» **What to do**: Give again, exactly as written, each line of the material below starting at the line that contains "Where should I click to: Open the number" and ending at the line that contains "Task: Open the Indstillinger settings page". Both ends count, and no other line does.
*** Records ***
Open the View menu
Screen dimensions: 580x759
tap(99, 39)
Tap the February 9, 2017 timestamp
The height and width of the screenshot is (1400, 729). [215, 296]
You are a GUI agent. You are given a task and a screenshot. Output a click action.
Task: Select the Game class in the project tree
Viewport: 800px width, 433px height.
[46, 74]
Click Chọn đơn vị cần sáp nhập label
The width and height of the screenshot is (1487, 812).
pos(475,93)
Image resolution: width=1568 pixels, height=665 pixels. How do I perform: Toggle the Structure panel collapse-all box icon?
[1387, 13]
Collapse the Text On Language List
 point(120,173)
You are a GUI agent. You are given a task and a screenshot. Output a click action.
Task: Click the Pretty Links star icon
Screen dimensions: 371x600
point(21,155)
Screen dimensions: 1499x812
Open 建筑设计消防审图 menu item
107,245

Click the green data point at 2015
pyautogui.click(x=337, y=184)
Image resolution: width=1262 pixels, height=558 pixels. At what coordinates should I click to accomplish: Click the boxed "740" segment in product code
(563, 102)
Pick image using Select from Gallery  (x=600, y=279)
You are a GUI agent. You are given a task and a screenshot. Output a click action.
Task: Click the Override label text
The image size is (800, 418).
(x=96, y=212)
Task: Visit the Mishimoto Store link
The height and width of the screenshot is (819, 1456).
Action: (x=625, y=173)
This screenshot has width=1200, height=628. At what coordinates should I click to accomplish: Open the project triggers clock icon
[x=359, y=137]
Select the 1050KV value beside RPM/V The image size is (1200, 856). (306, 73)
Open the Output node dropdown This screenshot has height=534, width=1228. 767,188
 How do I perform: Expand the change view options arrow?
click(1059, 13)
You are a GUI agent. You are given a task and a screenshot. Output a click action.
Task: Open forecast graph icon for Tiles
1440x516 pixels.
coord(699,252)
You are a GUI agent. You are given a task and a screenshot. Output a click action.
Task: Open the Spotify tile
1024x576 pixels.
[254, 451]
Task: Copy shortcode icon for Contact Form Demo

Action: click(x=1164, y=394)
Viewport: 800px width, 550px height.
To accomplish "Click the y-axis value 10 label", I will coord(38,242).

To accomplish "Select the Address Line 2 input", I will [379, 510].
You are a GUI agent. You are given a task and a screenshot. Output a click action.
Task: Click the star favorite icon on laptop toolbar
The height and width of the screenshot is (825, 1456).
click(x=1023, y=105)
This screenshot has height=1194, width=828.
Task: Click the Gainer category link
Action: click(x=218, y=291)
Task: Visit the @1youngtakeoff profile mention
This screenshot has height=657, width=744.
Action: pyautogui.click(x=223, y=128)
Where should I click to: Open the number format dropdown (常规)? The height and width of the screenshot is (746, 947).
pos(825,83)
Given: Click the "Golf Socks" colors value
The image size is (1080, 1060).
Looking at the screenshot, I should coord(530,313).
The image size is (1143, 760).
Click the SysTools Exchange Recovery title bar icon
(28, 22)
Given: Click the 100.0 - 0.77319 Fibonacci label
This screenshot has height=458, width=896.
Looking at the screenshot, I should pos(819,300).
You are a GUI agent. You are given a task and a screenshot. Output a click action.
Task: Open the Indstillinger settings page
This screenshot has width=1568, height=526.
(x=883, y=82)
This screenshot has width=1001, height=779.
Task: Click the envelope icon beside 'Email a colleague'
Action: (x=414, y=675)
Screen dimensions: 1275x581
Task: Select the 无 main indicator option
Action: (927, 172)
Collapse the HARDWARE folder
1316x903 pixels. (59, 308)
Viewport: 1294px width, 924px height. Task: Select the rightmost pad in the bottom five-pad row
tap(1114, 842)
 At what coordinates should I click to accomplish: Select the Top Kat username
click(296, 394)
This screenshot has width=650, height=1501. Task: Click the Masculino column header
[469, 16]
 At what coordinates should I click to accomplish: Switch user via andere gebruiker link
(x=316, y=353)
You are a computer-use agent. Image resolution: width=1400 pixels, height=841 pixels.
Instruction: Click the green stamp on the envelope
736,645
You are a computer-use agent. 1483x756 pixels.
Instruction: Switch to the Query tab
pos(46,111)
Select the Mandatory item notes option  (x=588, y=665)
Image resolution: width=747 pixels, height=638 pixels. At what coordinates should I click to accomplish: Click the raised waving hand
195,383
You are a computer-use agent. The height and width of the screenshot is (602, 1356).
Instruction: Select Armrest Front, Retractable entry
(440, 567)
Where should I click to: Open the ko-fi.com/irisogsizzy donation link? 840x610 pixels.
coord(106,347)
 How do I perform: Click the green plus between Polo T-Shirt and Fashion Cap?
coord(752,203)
***
» **Written response**:
Where should I click to: Open the number format dropdown (常规)? The height and width of the screenshot is (746, 947).
pos(825,83)
Given: Click the "Golf Socks" colors value
The image size is (1080, 1060).
Looking at the screenshot, I should coord(530,313).
The image size is (1143, 760).
Click the SysTools Exchange Recovery title bar icon
(28, 22)
Given: Click the 100.0 - 0.77319 Fibonacci label
This screenshot has height=458, width=896.
Looking at the screenshot, I should pos(819,300).
You are a GUI agent. You are given a task and a screenshot. Output a click action.
Task: Open the Indstillinger settings page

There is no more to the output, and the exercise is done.